Pesquisa mostra a trajetória dos adolescentes em conflito com a lei no Estado do Rio

O Ministério Público do Estado do Rio de Janeiro (MPRJ), por meio do Centro de Apoio Operacional das Promotorias de Justiça da Infância e Juventude matéria infracional (CAO Infância e Juventude/MPRJ) e do Centro de Pesquisas (Cenpe/MPRJ), divulgou, no último dia 4, a pesquisa “Trajetórias – Diagnóstico da Execução de Medidas Socioeducativas de Meio Fechado no Estado do Rio de Janeiro”, com dados sobre a trajetória de adolescentes em conflito com a lei no Estado do Rio entre os anos de 2008 e 2020. O estudo traça um panorama da execução de medidas socioeducativas de meio fechado entre janeiro de 2008 e setembro de 2020, a partir de dados colhidos junto ao Sistema de Identificação e Informação de Adolescentes (SIIAD), acompanhando a trajetória de adolescentes que cumpriram medidas socioeducativas em unidades do Departamento Geral de Ações Socioeducativas (Degase).
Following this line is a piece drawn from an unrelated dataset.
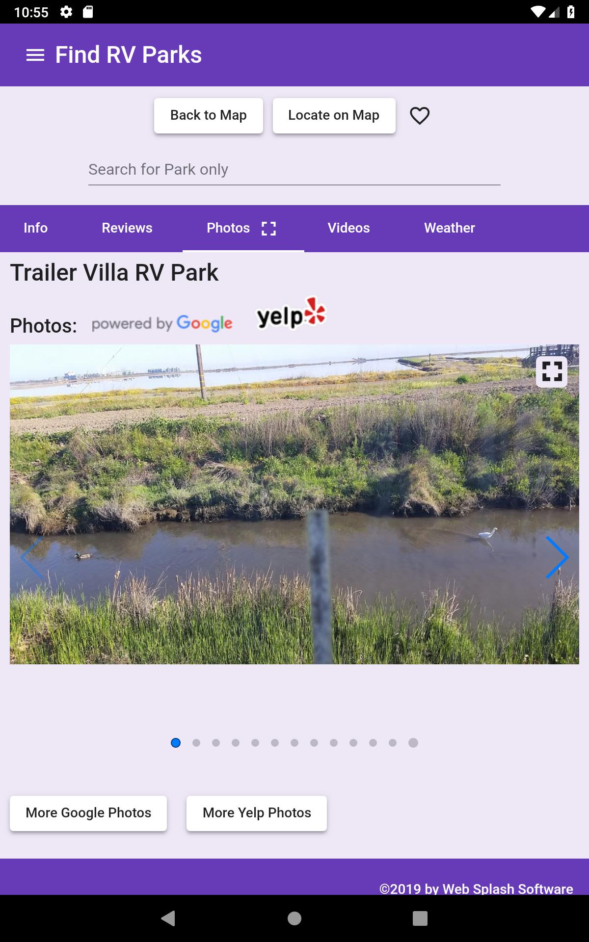Screen dimensions: 589x942
Task: Click the Locate on Map button
Action: pos(334,115)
Os resultados mostram que, em 2019, 4.471 adolescentes e jovens até 21 anos passaram pelas unidades. Observa-se uma tendência de interiorização quanto ao local de residência desses adolescentes. Em 2019, o Interior, termo aqui utilizado para se referir a municípios de fora da região metropolitana, teve 21 adolescentes com passagem por unidades socioeducativas de meio fechado por 10 mil habitantes de 10 a 19 anos, o que representa um número um pouco superior ao da capital. Em 2010, a taxa do interior era metade da taxa observada na capital.
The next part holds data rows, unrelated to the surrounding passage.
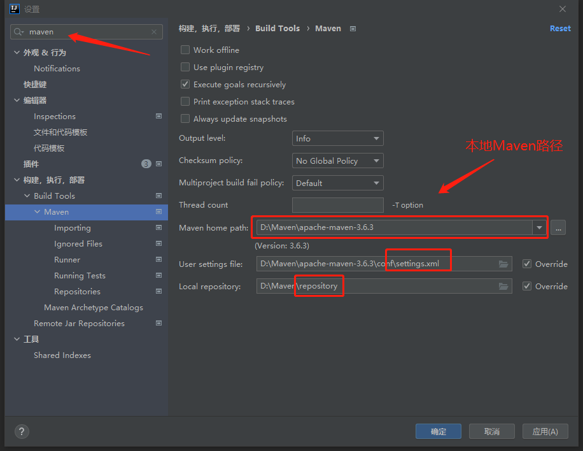583x451 pixels.
Task: Select Maven Archetype Catalogs in sidebar
Action: (94, 307)
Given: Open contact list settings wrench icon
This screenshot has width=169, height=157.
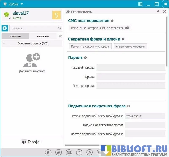Looking at the screenshot, I should pyautogui.click(x=60, y=36).
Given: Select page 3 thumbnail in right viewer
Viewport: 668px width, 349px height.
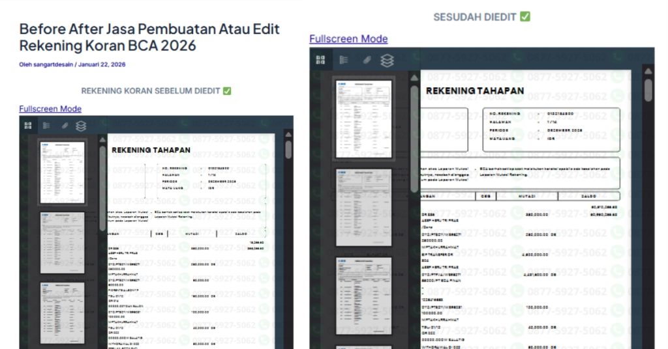Looking at the screenshot, I should (363, 295).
Entre os atos infracionais imputados aos adolescentes, o tráfico de drogas (43,3%) é a infração mais frequente, sendo que grande parte dos adolescentes apreendidos por esse crime são atendidos em unidades de internação provisória, onde o limite de internação é de até 45 dias. Dentre os adolescentes que são sentenciados ao cumprimento de medida de internação, o ato infracional mais frequente é o roubo majorado (18,7%). Com relação à reincidência nos atos delituosos, a pesquisa mostra que 29% dos jovens tiveram mais de uma passagem pelas unidades do Degase entre 2008 e 2020, com intervalo mediano de 118 dias para a reincidência entre os atos.

O perfil dos adolescentes atendidos pelas unidades do Degase, entre janeiro de 2008 e setembro de 2020, mostra que, dos 43.591 adolescentes atendidos, 94% são meninos com média de idade, em sua primeira passagem, de 16 anos para meninos e de 15 anos para meninas. Outro dado apurado demonstra que, do total de adolescentes atendidos entre janeiro de 2008 e setembro de 2020, 5.192 (12%) possuem data de óbito registrada após a passagem pelo Degase, tendo em média 19 anos na data do falecimento.